End of an era for energy firms?

By Martin Ford | 22 February 2022

The history of municipal energy companies is a somewhat chequered one. The recent past is littered with expensive failures, but does it have a future?

The demise of Together Energy, another firm heavily backed by a local authority, appears to have driven the final nail into the coffin of council-owned companies.

There was a time not so long ago when a rash of such ventures cropped up – no surprise when one considers the benefits on offer. It not only offered a direct route to help to bring down residents’ bills and encourage the switch to renewable energy sources, but many also saw it as a means of boosting council coffers.

But the annus horribilis of 2020 claimed a string of high-profile scalps.

Bristol City Council was the first to cut its losses – currently estimated to total £43m – when it sold Bristol Energy.

It was followed by the collapse of Robin Hood Energy, established by Nottingham City Council as a not-for-profit venture focused on tackling fuel poverty, inflicting a £38m loss from which the authority is still recovering.

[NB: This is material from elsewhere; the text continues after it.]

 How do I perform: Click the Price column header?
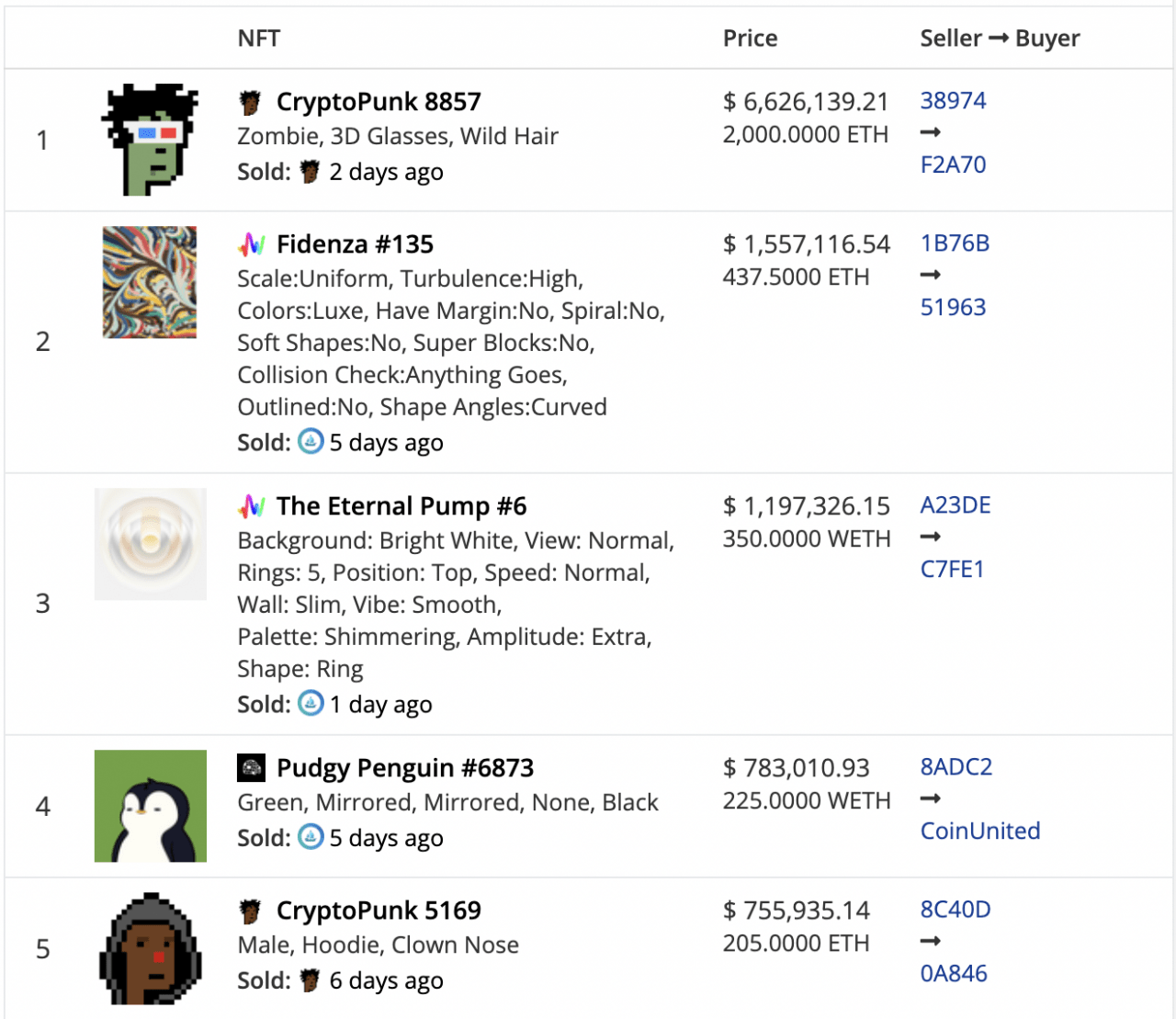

The same year Victory Energy was scrapped even before it was fully up and running, following a change in political administration at Portsmouth City Council. Liberal Democrat councillors decided to take a hit of about £3m rather than risk the scale of losses seen elsewhere.

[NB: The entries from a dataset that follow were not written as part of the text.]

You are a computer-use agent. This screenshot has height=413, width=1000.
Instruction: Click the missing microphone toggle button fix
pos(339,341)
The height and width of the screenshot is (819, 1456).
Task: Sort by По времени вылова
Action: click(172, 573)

Fast forward to the present and Together Energy, in which Warrington Council has a 50% stake, has become the latest local authority-backed energy firm to collapse. Administrators are still at work, but according to estimates, Warrington’s exposure could run to tens of millions of pounds.

Joanne Pitt, local government policy manager at the Chartered Institute of Public Finance and Accountancy (CIPFA), told The MJ they served as a salutary lesson to the sector.

‘It would indicate councils need to be very clear and have the capacity and expertise for the sector in which they operate,’ she said.

‘The social objectives for entering these markets were extremely laudable. The reasons were all about sustainable energy provision at lower cost – those values, aims and objectives were from the right place, but over time, the execution has proved very challenging.’

As local government continues to look for ways to balance the financial books in tough times, Ms Pitt urged caution against authorities overreaching themselves.

‘The energy sector is a very specialist sector. It can be challenging to have the expertise to act in that area. When you go into any new venture, it’s really important the groundwork is done before any decisions are made.’

As to whether the councils pulled the plug at the right time, Ms Pitt said business plans should dictate when what could be an emotive move must be made.

‘If you get the business plan right, a lot of those decisions become automatic,’ she added.

With the collapse of most local authority companies and the financial model seemingly thoroughly discredited, you would be forgiven for assuming council dabbling in the market has ended.

There are sparks of life remaining in the sector, however.

Companies based around energy production, such as district energy schemes, form the last bastion of council-owned ventures in the field. They include Gateshead MBC’s Gateshead Energy, Barking & Dagenham LBC’s B&D Energy, and ThamesWey Energy, owned by Woking BC.

Aimed primarily at promoting the use of sustainable energy sources, most are based around combined heat and power or solar power systems. Financially, they are less exposed to fluctuations in wholesale energy prices and represent less of a risk as they have greater assets to fall back on.

Chief operating officer at ThamesWey Group, Sean Rendall, said: ‘We are acutely aware of what’s happened to Bristol Energy, Robin Hood Energy, and others. I have to provide comfort to our owners we are not a Bristol Energy or Robin Hood.’

ThamesWey mainly serves commercial customers and its tariffs are indexed to wholesale costs, helping shield the company from recent turmoil that has seen a host of suppliers go under.

Though the company was established by Woking in 1999, Mr Rendall was bullish about the future for councils and the energy sector: ‘The bold decision 20 years ago was almost unique. The argument for doing that is as strong now as then.

‘It shouldn’t be assumed that local authorities shouldn’t get involved in energy supply,’ he said. ‘For provincial authorities, the opportunities to attract large-scale investment are limited. But just because they are small, they are not powerless.’